けれど、15年暮らしてきて最近よく感じるのは、発展そのものよりも、”ズレ”が目につくようになってきたということです。それは決して急激な変化ではなく、気づく人だけが気づく、静かな進行だと思います。
今回はこの違和感について深掘りしようと思います。
(引用元:Malaysia’s income gap at 50-year low, but rural and ethnic disparities remain — DOSM
https://theedgemalaysia.com/node/773329)

マレーシア 静かに進む「二極化」
著者:マレーシアgramフェロー Malay Dragon
公開日:2026年07月03日
成長しているはずの国で、なぜ違和感が残るのか

クアラルンプールやその周辺では、新しいコンドミニアムや商業施設が次々に建ち、生活は確かに便利になりました。
しかし一方で、少し郊外に出ると、時間が止まったような場所もまだまだ多く残っています。確かに都市と地方の差は、以前からありました。ただ最近は、その差が固定化されつつあるように感じます。
収入、教育や仕事、医療——。
選べる人と選べない人の距離が、静かに広がっているように感じるのです。
外国人が増える街、動きづらくなるローカル
都市部では外国人居住者が増え、カフェやモールは国際的な雰囲気が強くなってきました。
英語が通じ、清潔で、分かりやすい空間が広がっています。
その一方で、ローカルの小さな商いは、じわじわと姿を消しています。
家賃や人件費、仕入れコストなどの上昇——。
観光客や外国人向けに整備された街は、地元の人にとって暮らしやすい場所ではなくなりつつあると感じています。
カフェは増えるが、庶民の食堂は減っていく
象徴的なのが、飲食店の変化です。おしゃれなカフェは増え続け、週末には人で溢れます。
一方で、長年続いてきた庶民的な食堂が、気づかないうちに閉店していることも増えました。

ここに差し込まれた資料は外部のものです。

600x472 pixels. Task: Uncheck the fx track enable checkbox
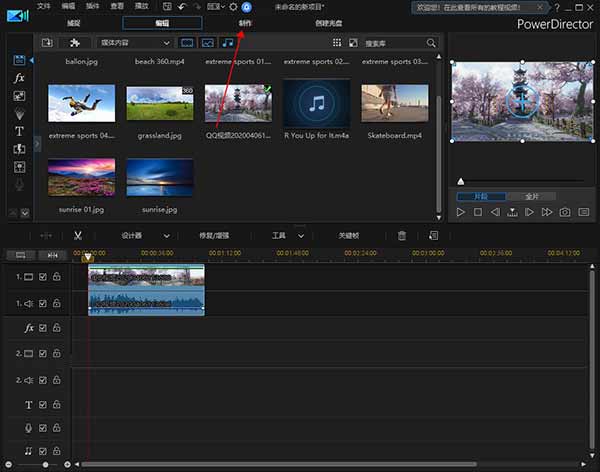43,328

値段は少しずつ上がり、量は少しずつ減っています。
「前と同じように食べているつもりなのに、満足度や満腹感は少なくなっている」
そんな声を、ローカルの人から聞くことも少なくありません。
豊かそうに見える街と、実生活とのギャップ
外から見るマレーシアは、豊かで、余裕があり、暮らしやすそうに映るかもしれません。
確かに、物価は日本やシンガポールより低く、表面的には快適です。
ただ、実際に暮らしてみると、収入の伸びと生活コストの上昇が、必ずしも釣り合っていない現実も見えてきます。

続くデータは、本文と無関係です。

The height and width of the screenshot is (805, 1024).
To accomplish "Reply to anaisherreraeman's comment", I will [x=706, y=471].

見た目の豊かさと、日々の生活の手応えの間に、少しずつズレが生まれているように思うのです。
急がない国だからこそ、変化が分かりにくい
マレーシアは、急激に物事が変わる国ではありません。だからこそ、この「二極化」は大きなニュースになりにくいのです。声を荒げる人も少なく、何となく受け入れられていっているように思います。
それでも、長く住んでいると、以前は自然に共存していたものが、少しずつ分かれていくのを感じます。
豊かさが失われているわけではない
誤解してほしくないのは、マレーシアが住みにくい国になったという話ではないことです。人のやさしさ、余白のある時間、助け合いの空気。そうした魅力はいまも十分に残っています。
ただ、豊かさの形が、場所や立場によって違って見えるようになってきた。
それが、私が感じている「静かな二極化」です。
立ち止まって見ることの大切さ
マレーシアは、住まいのしやすさや、暮らしの余裕を約束してくれる国です。けれど同時に、どこに身を置くかによって、見える景色が大きく変わる国でもあります。
この国で起きている二極化は、気づかないうちに、選択肢が分かれていく形で進んでいるように感じます。だからこそ、まずは「何が変わってきているのか」を静かに見つめることが大切なのかもしれません。
15年暮らしてきて、私はそう感じています。